As Cheryl Ingram, the Managing Director of The Digital Media Collective, advises, “report on what’s necessary rather than everything and anything.” She says that your client report templates need to be meaningful, understandable, and include the most important pieces: We did this–and the result was that,’ or ‘We noted this and will be taking the following action.’” 

I always look at data and ask myself SO WHAT? If the report doesn’t answer The SO WHAT question, then don’t send it.” 

- Cheryl Ingram, The Digital Media Collective

When marketing agencies focus on key marketing metrics, they provide more valuable insights for their clients. For example, tracking website visitors over time reveals trends that allow marketing teams to understand how campaigns are performing not just today but over time. 
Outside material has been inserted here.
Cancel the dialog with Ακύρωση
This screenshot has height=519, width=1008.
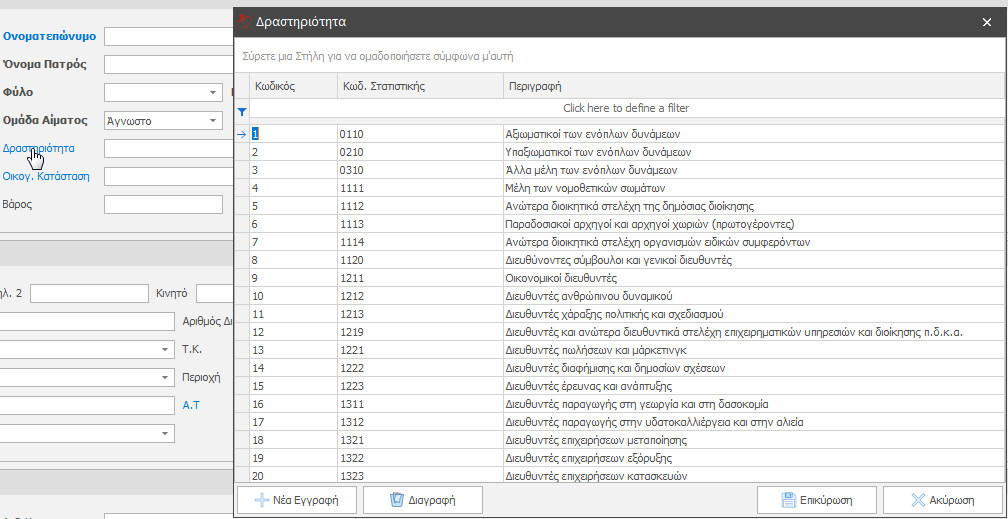[x=942, y=499]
Our team relies heavily on the data we collect to make decisions that produce real results for our clients. It's our job to tell a simple story through reporting to our clients. Clients love seeing progress over time, and we try to show that with a number of our metrics.

- Brian Ferritto, 42connect

1. Show the Big Picture

This includes tracking conversions from various marketing channels, such as email campaigns, Google Ads, SEO, and social media posts. By looking at these metrics together, marketing teams focus on what is really moving the needle, which is a win-win for the client and the agency. 

Moreover, focusing on key marketing metrics allows agencies to identify areas for improvement quicker than if they had simply provided raw data to their clients.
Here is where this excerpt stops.